Researchers previously thought the cave was an 18th-century folly, or decorative structure
constructed to enhance the natural landscape.
(Mark Horton / Edmund Simons / Royal Agricultural University)
An early medieval cave structure in Derbyshire, England, may be the former home of a ninth-century king—and the United Kingdom’s oldest intact domestic interior.
As Mark Brown reports for the Guardian, new research conducted by experts from the Royal Agricultural University (RAU) and Wessex Archaeology suggests the 1,200-year-old dwelling once housed Eardwulf, an exiled ruler of the medieval English kingdom Northumbria. The team published its analysis in the Proceedings of the University of Bristol Speleological Society.
“Our findings demonstrate that this odd little rock-cut building in Derbyshire is more likely from the 9th century than from the 18th century as everyone had originally thought,” says lead author Edmund Simons, a research fellow at RAU, in a statement. “This makes it probably the oldest intact domestic interior in the U.K.—with doors, floor, roof, windows etc.—and, what’s more, it may well have been lived in by a king who became a saint!”

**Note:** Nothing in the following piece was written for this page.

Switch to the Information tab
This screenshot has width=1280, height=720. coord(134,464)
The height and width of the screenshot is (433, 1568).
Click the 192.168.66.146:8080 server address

Per the statement, researchers previously believed the cave was an 18th-century folly (a type of decorative building constructed to enhance the natural landscape). Though the structure is classified by Historic England as a “[n]atural cave, enlarged and formed into a folly,” Simons tells the Guardian that he “can’t think of a natural process that makes walls, doors and windows, let alone pillars.”
The sandstone-chiseled building features narrow openings characteristic of Saxon architecture, notes BBC News. A nearby ninth-century crypt boasts a comparable rock-cut pillar, perhaps suggesting that the two buildings date to the same period.